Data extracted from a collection
·····

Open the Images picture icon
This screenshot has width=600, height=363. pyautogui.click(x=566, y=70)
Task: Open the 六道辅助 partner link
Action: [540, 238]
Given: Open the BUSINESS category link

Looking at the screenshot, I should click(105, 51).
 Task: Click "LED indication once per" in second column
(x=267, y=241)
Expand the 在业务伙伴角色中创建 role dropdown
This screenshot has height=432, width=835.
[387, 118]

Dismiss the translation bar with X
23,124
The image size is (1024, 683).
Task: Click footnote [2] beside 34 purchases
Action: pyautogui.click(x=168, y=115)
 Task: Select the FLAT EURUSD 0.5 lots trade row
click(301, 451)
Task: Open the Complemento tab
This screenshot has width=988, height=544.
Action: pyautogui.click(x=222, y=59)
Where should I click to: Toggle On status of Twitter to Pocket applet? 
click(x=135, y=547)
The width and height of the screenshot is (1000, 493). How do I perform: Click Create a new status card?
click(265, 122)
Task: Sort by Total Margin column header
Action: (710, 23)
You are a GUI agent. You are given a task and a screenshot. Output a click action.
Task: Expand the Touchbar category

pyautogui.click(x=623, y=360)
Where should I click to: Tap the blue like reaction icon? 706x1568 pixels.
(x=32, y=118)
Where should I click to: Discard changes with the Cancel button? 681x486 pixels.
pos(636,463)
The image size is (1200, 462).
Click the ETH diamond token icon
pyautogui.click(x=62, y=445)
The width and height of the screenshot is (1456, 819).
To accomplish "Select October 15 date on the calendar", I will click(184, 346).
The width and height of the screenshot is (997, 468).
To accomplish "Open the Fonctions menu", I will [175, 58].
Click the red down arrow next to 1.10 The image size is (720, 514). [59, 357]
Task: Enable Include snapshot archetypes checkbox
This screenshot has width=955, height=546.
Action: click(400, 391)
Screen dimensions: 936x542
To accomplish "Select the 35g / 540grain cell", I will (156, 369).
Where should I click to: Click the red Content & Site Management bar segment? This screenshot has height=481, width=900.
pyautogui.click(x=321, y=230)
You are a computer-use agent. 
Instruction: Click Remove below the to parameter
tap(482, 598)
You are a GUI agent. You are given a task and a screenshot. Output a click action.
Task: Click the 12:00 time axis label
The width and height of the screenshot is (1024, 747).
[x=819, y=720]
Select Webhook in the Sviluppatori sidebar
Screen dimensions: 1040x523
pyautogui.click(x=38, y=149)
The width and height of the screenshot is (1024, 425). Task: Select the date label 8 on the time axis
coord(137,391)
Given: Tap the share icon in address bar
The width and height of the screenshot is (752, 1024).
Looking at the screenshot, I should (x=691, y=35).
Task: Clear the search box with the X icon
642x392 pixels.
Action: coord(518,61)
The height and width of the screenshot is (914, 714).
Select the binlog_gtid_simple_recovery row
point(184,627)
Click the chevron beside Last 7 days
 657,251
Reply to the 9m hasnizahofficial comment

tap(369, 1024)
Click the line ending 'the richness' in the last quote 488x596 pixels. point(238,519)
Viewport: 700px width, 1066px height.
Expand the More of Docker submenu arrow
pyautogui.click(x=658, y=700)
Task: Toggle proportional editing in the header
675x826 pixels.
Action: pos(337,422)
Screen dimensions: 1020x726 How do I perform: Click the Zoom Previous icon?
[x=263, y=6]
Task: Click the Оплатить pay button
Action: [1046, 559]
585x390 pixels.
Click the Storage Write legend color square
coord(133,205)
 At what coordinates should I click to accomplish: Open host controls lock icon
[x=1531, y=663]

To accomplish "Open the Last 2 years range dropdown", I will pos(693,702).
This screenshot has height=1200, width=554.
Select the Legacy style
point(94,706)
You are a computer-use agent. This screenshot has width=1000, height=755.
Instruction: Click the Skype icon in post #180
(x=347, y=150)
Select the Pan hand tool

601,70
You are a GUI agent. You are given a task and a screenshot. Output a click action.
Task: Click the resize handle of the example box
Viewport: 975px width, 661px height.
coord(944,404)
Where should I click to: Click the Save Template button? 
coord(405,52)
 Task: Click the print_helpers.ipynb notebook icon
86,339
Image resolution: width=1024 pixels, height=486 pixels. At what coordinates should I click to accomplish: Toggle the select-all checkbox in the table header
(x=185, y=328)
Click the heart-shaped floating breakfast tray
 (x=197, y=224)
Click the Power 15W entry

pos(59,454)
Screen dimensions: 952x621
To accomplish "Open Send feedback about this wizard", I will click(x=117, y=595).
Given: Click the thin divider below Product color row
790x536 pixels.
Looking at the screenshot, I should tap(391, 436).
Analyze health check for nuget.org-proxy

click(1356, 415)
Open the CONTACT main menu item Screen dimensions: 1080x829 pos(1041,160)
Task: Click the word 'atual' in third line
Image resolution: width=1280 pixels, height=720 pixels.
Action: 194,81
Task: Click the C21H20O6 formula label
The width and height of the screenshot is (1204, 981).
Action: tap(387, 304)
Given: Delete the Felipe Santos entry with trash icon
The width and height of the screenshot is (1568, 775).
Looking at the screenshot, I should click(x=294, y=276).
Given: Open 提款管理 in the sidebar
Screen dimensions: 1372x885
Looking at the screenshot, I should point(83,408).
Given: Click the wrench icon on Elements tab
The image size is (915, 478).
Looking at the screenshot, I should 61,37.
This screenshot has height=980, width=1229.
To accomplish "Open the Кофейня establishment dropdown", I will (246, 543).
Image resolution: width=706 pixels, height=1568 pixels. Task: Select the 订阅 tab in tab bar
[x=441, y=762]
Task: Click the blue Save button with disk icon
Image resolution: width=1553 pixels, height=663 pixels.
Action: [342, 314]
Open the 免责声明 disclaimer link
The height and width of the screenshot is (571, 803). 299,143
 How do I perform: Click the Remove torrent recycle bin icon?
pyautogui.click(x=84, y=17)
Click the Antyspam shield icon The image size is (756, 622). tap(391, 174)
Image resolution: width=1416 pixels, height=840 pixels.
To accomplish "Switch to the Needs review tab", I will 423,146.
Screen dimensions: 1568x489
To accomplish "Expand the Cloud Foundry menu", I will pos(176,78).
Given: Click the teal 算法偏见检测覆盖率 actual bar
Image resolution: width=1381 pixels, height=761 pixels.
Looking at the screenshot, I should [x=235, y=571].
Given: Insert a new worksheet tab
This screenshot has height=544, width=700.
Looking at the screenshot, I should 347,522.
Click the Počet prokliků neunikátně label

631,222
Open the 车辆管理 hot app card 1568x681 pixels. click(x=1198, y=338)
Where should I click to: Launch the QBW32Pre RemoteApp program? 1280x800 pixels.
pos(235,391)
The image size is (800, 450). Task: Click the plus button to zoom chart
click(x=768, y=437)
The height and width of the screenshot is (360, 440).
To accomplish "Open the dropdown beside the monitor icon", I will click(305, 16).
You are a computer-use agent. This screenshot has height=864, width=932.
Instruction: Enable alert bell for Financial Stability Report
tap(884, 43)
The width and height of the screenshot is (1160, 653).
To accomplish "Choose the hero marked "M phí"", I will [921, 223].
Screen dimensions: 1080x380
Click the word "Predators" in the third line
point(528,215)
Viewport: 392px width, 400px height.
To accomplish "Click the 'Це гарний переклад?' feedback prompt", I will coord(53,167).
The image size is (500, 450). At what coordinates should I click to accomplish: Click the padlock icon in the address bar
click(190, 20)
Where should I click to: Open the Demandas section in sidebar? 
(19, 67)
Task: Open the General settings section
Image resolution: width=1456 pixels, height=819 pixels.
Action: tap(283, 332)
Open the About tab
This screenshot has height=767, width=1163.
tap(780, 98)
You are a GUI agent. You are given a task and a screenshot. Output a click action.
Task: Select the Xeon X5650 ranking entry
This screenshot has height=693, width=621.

·····

- **Task objective**: Repeat the whole of the data verbatim, as it reads above.

- **Written response**:
Open the Images picture icon
This screenshot has width=600, height=363. pyautogui.click(x=566, y=70)
Task: Open the 六道辅助 partner link
Action: [540, 238]
Given: Open the BUSINESS category link

Looking at the screenshot, I should click(105, 51).
 Task: Click "LED indication once per" in second column
(x=267, y=241)
Expand the 在业务伙伴角色中创建 role dropdown
This screenshot has height=432, width=835.
[387, 118]

Dismiss the translation bar with X
23,124
The image size is (1024, 683).
Task: Click footnote [2] beside 34 purchases
Action: pyautogui.click(x=168, y=115)
 Task: Select the FLAT EURUSD 0.5 lots trade row
click(301, 451)
Task: Open the Complemento tab
This screenshot has width=988, height=544.
Action: pyautogui.click(x=222, y=59)
Where should I click to: Toggle On status of Twitter to Pocket applet? 
click(x=135, y=547)
The width and height of the screenshot is (1000, 493). How do I perform: Click Create a new status card?
click(265, 122)
Task: Sort by Total Margin column header
Action: (710, 23)
You are a GUI agent. You are given a task and a screenshot. Output a click action.
Task: Expand the Touchbar category

pyautogui.click(x=623, y=360)
Where should I click to: Tap the blue like reaction icon? 706x1568 pixels.
(x=32, y=118)
Where should I click to: Discard changes with the Cancel button? 681x486 pixels.
pos(636,463)
The image size is (1200, 462).
Click the ETH diamond token icon
pyautogui.click(x=62, y=445)
The width and height of the screenshot is (1456, 819).
To accomplish "Select October 15 date on the calendar", I will click(184, 346).
The width and height of the screenshot is (997, 468).
To accomplish "Open the Fonctions menu", I will [175, 58].
Click the red down arrow next to 1.10 The image size is (720, 514). [59, 357]
Task: Enable Include snapshot archetypes checkbox
This screenshot has width=955, height=546.
Action: click(400, 391)
Screen dimensions: 936x542
To accomplish "Select the 35g / 540grain cell", I will (156, 369).
Where should I click to: Click the red Content & Site Management bar segment? This screenshot has height=481, width=900.
pyautogui.click(x=321, y=230)
You are a computer-use agent. 
Instruction: Click Remove below the to parameter
tap(482, 598)
You are a GUI agent. You are given a task and a screenshot. Output a click action.
Task: Click the 12:00 time axis label
The width and height of the screenshot is (1024, 747).
[x=819, y=720]
Select Webhook in the Sviluppatori sidebar
Screen dimensions: 1040x523
pyautogui.click(x=38, y=149)
The width and height of the screenshot is (1024, 425). Task: Select the date label 8 on the time axis
coord(137,391)
Given: Tap the share icon in address bar
The width and height of the screenshot is (752, 1024).
Looking at the screenshot, I should (x=691, y=35).
Task: Clear the search box with the X icon
642x392 pixels.
Action: coord(518,61)
The height and width of the screenshot is (914, 714).
Select the binlog_gtid_simple_recovery row
point(184,627)
Click the chevron beside Last 7 days
 657,251
Reply to the 9m hasnizahofficial comment

tap(369, 1024)
Click the line ending 'the richness' in the last quote 488x596 pixels. point(238,519)
Viewport: 700px width, 1066px height.
Expand the More of Docker submenu arrow
pyautogui.click(x=658, y=700)
Task: Toggle proportional editing in the header
675x826 pixels.
Action: pos(337,422)
Screen dimensions: 1020x726 How do I perform: Click the Zoom Previous icon?
[x=263, y=6]
Task: Click the Оплатить pay button
Action: [1046, 559]
585x390 pixels.
Click the Storage Write legend color square
coord(133,205)
 At what coordinates should I click to accomplish: Open host controls lock icon
[x=1531, y=663]

To accomplish "Open the Last 2 years range dropdown", I will pos(693,702).
This screenshot has height=1200, width=554.
Select the Legacy style
point(94,706)
You are a computer-use agent. This screenshot has width=1000, height=755.
Instruction: Click the Skype icon in post #180
(x=347, y=150)
Select the Pan hand tool

601,70
You are a GUI agent. You are given a task and a screenshot. Output a click action.
Task: Click the resize handle of the example box
Viewport: 975px width, 661px height.
coord(944,404)
Where should I click to: Click the Save Template button? 
coord(405,52)
 Task: Click the print_helpers.ipynb notebook icon
86,339
Image resolution: width=1024 pixels, height=486 pixels. At what coordinates should I click to accomplish: Toggle the select-all checkbox in the table header
(x=185, y=328)
Click the heart-shaped floating breakfast tray
 (x=197, y=224)
Click the Power 15W entry

pos(59,454)
Screen dimensions: 952x621
To accomplish "Open Send feedback about this wizard", I will click(x=117, y=595).
Given: Click the thin divider below Product color row
790x536 pixels.
Looking at the screenshot, I should tap(391, 436).
Analyze health check for nuget.org-proxy

click(1356, 415)
Open the CONTACT main menu item Screen dimensions: 1080x829 pos(1041,160)
Task: Click the word 'atual' in third line
Image resolution: width=1280 pixels, height=720 pixels.
Action: 194,81
Task: Click the C21H20O6 formula label
The width and height of the screenshot is (1204, 981).
Action: tap(387, 304)
Given: Delete the Felipe Santos entry with trash icon
The width and height of the screenshot is (1568, 775).
Looking at the screenshot, I should click(x=294, y=276).
Given: Open 提款管理 in the sidebar
Screen dimensions: 1372x885
Looking at the screenshot, I should point(83,408).
Given: Click the wrench icon on Elements tab
The image size is (915, 478).
Looking at the screenshot, I should 61,37.
This screenshot has height=980, width=1229.
To accomplish "Open the Кофейня establishment dropdown", I will (246, 543).
Image resolution: width=706 pixels, height=1568 pixels. Task: Select the 订阅 tab in tab bar
[x=441, y=762]
Task: Click the blue Save button with disk icon
Image resolution: width=1553 pixels, height=663 pixels.
Action: [342, 314]
Open the 免责声明 disclaimer link
The height and width of the screenshot is (571, 803). 299,143
 How do I perform: Click the Remove torrent recycle bin icon?
pyautogui.click(x=84, y=17)
Click the Antyspam shield icon The image size is (756, 622). tap(391, 174)
Image resolution: width=1416 pixels, height=840 pixels.
To accomplish "Switch to the Needs review tab", I will 423,146.
Screen dimensions: 1568x489
To accomplish "Expand the Cloud Foundry menu", I will pos(176,78).
Given: Click the teal 算法偏见检测覆盖率 actual bar
Image resolution: width=1381 pixels, height=761 pixels.
Looking at the screenshot, I should [x=235, y=571].
Given: Insert a new worksheet tab
This screenshot has height=544, width=700.
Looking at the screenshot, I should 347,522.
Click the Počet prokliků neunikátně label

631,222
Open the 车辆管理 hot app card 1568x681 pixels. click(x=1198, y=338)
Where should I click to: Launch the QBW32Pre RemoteApp program? 1280x800 pixels.
pos(235,391)
The image size is (800, 450). Task: Click the plus button to zoom chart
click(x=768, y=437)
The height and width of the screenshot is (360, 440).
To accomplish "Open the dropdown beside the monitor icon", I will click(305, 16).
You are a computer-use agent. This screenshot has height=864, width=932.
Instruction: Enable alert bell for Financial Stability Report
tap(884, 43)
The width and height of the screenshot is (1160, 653).
To accomplish "Choose the hero marked "M phí"", I will [921, 223].
Screen dimensions: 1080x380
Click the word "Predators" in the third line
point(528,215)
Viewport: 392px width, 400px height.
To accomplish "Click the 'Це гарний переклад?' feedback prompt", I will coord(53,167).
The image size is (500, 450). At what coordinates should I click to accomplish: Click the padlock icon in the address bar
click(190, 20)
Where should I click to: Open the Demandas section in sidebar? 
(19, 67)
Task: Open the General settings section
Image resolution: width=1456 pixels, height=819 pixels.
Action: tap(283, 332)
Open the About tab
This screenshot has height=767, width=1163.
tap(780, 98)
You are a GUI agent. You are given a task and a screenshot. Output a click action.
Task: Select the Xeon X5650 ranking entry
This screenshot has height=693, width=621.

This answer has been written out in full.